A proposta também enfatiza o compromisso do então Presidente com os direitos humanos, a diversidade e a cultura, bem como estabelece estratégias para conter os efeitos das mudanças climáticas. Sabemos das limitações dos Planos de governo, que não são documentos imutáveis e se apresentam como propostas gerais, e, mais ainda, indicam as principais linhas programáticas trilhadas pelos candidatos. Desta forma, cabe à sociedade uma fiscalização atenta e constante das ações do governo, para que estas propostas saiam do papel e tome escopo de políticas públicas. É importante ressaltar que os direitos políticos do cidadão não se esgotam no momento eleitoral, com o voto. Participar ativamente da política é, também, cobrar ações governamentais.

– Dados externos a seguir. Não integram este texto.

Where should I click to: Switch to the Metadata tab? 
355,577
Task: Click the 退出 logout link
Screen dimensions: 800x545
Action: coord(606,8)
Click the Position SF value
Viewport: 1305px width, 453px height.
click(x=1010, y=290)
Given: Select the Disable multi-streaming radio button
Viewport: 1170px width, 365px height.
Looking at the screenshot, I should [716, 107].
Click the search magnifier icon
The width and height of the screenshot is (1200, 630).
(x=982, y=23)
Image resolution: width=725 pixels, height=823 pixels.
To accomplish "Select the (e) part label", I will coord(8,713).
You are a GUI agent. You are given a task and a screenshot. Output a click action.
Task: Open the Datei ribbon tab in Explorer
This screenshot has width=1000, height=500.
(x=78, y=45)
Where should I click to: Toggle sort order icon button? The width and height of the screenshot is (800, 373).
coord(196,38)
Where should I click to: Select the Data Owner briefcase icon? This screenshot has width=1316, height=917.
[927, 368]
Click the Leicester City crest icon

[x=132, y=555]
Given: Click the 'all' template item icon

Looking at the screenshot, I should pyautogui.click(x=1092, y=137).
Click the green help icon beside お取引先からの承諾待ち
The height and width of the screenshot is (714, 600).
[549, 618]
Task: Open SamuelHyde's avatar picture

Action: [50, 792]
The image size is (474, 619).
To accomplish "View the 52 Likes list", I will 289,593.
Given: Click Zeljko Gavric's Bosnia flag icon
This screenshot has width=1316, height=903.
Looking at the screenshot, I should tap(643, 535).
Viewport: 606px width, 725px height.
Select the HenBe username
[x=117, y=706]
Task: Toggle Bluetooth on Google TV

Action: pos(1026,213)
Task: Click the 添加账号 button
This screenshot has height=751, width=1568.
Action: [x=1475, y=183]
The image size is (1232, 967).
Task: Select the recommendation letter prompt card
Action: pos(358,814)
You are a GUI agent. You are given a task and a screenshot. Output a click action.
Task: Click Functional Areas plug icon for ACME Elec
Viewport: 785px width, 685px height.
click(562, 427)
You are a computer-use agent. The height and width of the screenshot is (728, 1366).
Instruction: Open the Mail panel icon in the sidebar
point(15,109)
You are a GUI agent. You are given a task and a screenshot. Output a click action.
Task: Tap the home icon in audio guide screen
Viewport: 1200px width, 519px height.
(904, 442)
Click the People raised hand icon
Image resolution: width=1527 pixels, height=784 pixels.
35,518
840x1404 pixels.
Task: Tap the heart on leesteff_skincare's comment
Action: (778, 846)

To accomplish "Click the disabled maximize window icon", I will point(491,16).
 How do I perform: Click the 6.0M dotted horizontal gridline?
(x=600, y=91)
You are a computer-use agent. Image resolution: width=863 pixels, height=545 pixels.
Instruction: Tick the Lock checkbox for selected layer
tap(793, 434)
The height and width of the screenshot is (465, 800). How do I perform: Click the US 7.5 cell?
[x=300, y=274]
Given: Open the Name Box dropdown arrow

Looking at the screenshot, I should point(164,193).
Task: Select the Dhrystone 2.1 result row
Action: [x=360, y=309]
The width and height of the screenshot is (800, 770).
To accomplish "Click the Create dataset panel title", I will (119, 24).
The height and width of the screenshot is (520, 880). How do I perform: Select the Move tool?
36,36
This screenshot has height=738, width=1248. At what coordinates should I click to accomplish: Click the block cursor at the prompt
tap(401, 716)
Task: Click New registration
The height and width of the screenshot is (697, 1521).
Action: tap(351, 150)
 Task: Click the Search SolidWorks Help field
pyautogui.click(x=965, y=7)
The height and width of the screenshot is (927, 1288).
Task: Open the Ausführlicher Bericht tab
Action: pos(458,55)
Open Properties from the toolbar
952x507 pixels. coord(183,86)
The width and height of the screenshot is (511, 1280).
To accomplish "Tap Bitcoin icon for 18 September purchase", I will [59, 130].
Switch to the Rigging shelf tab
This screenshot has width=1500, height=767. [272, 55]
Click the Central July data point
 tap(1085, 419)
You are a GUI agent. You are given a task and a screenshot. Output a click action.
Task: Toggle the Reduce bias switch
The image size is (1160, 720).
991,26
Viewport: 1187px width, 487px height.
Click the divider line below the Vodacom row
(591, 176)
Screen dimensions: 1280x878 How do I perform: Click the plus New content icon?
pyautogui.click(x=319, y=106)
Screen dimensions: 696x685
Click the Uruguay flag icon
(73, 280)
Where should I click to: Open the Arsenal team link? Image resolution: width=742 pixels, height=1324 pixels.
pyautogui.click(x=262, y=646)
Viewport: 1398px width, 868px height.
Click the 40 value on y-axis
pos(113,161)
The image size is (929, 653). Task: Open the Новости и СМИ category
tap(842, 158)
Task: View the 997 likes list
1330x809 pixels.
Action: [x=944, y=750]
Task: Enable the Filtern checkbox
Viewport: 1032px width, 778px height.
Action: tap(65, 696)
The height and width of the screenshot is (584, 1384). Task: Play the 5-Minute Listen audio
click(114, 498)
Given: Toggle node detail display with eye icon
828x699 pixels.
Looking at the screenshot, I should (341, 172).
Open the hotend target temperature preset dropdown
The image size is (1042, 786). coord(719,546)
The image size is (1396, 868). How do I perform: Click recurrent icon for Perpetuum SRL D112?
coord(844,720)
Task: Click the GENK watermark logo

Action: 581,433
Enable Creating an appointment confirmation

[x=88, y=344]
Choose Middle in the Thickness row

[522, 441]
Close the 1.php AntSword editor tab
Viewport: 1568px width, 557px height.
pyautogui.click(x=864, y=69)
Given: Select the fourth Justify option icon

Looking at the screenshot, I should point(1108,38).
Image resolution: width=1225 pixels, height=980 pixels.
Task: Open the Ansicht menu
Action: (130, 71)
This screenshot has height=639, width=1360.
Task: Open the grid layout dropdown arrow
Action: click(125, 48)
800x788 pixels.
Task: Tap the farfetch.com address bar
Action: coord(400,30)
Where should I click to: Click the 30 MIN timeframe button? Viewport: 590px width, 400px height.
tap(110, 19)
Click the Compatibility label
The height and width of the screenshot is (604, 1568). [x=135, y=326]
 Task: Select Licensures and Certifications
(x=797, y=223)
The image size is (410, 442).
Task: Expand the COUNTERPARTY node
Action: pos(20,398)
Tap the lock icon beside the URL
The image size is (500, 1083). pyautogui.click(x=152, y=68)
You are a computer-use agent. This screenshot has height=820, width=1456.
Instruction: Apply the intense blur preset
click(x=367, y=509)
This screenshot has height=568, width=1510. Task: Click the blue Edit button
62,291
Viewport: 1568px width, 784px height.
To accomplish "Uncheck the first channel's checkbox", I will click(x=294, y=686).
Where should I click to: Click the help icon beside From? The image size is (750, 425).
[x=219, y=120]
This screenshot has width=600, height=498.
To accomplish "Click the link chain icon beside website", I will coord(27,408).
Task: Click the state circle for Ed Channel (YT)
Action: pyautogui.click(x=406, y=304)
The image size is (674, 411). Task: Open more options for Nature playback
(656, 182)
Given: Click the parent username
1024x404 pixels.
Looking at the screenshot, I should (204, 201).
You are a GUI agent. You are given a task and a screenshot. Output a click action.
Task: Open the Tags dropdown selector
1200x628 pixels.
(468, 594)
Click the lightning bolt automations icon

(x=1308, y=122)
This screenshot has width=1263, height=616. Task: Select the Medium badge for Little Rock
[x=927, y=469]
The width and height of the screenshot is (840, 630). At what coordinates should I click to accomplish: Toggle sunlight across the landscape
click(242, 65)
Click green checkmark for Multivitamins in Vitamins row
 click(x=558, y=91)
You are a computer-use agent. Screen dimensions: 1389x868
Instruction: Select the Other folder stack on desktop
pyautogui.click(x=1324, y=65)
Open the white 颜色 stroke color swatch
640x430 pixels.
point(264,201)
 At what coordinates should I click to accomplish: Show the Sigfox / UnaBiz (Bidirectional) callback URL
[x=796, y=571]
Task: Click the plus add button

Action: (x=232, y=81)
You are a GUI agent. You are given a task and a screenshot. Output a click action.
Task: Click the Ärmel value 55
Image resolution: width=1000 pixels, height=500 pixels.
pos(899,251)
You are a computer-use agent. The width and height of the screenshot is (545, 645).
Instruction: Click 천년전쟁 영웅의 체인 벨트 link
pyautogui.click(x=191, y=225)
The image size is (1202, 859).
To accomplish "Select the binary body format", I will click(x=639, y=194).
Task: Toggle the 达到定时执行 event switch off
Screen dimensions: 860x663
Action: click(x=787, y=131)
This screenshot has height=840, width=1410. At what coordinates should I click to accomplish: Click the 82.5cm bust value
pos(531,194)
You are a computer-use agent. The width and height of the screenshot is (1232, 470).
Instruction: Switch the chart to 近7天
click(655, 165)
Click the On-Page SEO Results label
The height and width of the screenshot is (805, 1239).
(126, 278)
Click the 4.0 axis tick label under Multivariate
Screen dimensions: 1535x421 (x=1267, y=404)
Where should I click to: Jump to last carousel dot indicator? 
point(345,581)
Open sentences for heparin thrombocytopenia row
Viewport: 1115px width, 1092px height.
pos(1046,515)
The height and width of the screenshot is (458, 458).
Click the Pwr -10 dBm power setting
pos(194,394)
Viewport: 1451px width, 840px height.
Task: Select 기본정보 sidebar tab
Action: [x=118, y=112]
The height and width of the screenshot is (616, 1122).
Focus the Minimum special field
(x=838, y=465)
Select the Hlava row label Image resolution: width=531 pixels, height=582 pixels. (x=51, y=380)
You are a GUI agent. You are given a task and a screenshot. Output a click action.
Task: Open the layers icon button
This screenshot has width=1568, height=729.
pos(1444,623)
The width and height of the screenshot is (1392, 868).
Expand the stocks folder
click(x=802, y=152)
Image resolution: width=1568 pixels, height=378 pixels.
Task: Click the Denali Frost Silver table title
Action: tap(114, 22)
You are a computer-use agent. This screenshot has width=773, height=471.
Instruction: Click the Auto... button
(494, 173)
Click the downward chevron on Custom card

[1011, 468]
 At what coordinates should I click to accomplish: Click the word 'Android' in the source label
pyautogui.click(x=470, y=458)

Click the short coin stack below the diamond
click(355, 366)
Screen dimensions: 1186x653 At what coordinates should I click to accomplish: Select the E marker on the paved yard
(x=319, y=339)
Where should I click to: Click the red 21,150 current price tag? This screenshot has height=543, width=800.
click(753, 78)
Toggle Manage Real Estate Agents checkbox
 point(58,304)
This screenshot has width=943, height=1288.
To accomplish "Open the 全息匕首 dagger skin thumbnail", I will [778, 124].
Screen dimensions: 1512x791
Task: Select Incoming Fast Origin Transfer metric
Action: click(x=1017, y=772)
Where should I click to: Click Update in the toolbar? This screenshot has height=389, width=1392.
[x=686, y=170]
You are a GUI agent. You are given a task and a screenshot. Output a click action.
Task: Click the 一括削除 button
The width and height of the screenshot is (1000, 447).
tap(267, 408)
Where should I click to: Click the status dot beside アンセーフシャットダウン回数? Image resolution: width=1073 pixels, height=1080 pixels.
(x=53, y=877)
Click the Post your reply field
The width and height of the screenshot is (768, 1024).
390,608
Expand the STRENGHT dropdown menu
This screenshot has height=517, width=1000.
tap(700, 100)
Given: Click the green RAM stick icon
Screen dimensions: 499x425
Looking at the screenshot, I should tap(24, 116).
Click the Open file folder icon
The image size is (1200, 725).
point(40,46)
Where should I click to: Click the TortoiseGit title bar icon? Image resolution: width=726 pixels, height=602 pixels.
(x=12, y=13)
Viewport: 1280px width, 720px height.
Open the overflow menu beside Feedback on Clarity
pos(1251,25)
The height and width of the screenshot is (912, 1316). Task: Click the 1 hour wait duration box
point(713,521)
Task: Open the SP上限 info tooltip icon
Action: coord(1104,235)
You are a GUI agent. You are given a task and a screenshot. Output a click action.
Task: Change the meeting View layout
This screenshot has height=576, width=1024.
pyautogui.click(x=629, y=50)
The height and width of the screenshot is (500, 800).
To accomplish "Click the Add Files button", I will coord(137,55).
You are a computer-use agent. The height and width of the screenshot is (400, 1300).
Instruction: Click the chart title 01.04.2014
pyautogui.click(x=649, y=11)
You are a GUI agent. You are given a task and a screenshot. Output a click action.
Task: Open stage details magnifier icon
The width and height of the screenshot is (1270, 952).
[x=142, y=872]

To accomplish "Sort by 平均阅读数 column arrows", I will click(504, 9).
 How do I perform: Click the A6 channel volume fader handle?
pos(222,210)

Um dos maiores desafios ao governo Lula é a erradicação da fome, que hoje atinge 33,1 milhões de brasileiros e uma das principais medidas técnicas adotadas por Lula foi a recriação do Conselho Nacional de Segurança Alimentar e Nutricional (Consea), extinto pelo Governo anterior e recriado por Medida Provisória no dia 01/01/2023. A novidade é que o Consea passa a integrar a presidência da república, como um órgão de assessoramento, status que indica a abertura de uma agenda de políticas para conter a miséria e a insegurança alimentar, agudizadas durante a pandemia de Covid-19.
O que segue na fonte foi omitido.